When a nuclear chain reaction goes out of control, it doesn’t mean to hurt people. It’s not purposeful, its damage is not maliciously directed. It is simply a blind natural reaction, a mechanism. An algorithm written in elementary particles, executing itself on the substrate of reality.
Neither does it need people’s assistance to hurt them. When a nuclear reactor melts down, radiation doesn’t travel along the electricity wires. You can’t escape it by staying away from the appliances powered by it, or by turning them off. It spreads through space itself — not through channels people built for it, but by its own power.
Similarly, an AGI that goes out of control won’t mean to hurt us. It just won’t mean not to. It will be a blind mechanism; a malfunctioning piece of software, gormlessly executing towards its misgeneralized goal, with no mind paid to what’s in its way.
Similarly, an AGI won’t need us to make ourselves vulnerable to it. We don’t have to deploy it outside an isolated laboratory environment, don’t have to make our economy dependent on it. We need only create it. It will do everything else on its own: blow past the protections we’ve built to contain it, escape into the environment, hurt and kill people by the millions.
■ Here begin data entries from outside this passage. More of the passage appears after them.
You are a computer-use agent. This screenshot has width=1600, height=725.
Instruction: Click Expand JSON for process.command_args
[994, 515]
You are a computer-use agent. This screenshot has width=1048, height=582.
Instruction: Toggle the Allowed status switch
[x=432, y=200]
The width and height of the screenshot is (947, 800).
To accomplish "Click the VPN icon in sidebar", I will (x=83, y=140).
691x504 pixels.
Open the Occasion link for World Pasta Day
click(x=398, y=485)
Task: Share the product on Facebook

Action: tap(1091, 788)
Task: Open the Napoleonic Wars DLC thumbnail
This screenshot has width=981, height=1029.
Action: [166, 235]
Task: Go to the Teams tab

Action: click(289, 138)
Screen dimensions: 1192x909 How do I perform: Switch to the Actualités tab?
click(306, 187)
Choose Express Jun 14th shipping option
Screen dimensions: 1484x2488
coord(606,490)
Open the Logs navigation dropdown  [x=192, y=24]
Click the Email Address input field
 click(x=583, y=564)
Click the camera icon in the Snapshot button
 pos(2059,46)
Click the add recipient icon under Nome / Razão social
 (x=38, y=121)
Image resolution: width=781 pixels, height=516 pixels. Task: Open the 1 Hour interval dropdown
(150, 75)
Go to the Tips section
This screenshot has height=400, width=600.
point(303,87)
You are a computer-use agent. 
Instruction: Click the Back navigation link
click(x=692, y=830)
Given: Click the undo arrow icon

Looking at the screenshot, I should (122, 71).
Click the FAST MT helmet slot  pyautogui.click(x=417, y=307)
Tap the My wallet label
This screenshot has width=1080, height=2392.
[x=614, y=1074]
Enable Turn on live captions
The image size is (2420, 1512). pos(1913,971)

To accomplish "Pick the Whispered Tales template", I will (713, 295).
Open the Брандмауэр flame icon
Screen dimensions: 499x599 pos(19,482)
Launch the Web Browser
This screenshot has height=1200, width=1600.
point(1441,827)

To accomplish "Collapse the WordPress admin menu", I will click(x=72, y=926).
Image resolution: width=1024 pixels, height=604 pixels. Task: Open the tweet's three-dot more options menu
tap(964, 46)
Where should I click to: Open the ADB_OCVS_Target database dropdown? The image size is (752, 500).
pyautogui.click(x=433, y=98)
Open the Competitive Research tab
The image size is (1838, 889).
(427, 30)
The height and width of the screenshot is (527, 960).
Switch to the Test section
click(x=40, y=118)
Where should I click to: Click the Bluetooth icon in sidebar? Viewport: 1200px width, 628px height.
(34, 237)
It will look very different from a nuclear disaster, for sure. The AI will use the medium of information and industry, not space. Its attacks will take the form of well-strung words and advanced designs, not poisonous radiation and tumors. But the underlying pattern is the same: unintended, meaningless, inescapable destruction.
There’s another difference: the nuclear industry’s safety standards are exacting, compared to AI industry’s.
Nuclear reactors are based on solid, well-established and well-understood theoretical principles. The engineering behind them is informed by that theory, and every component is stress-tested to the extreme.
With AI, as I’ve outlined, we can’t even begin to do that. We don’t understand why contemporary AIs work, can’t investigate why, can’t improve their reliability, can’t hope to ensure that nothing goes wrong.
To extend the analogy, the current AI industry practices are to blindly stockpile raw uranium in the hopes that it spontaneously assembles into a stable nuclear reactor, instead of exploding.
Is it any wonder the more safety-minded of us think that disaster is certain?
AI Risk in a nutshell: Developing software products with the disaster potential of nuclear plants and safety guarantees below the already lousy standards of mundane software, in a careless “throw stuff at the wall until something sticks” manner, is potentially a completely terrible idea.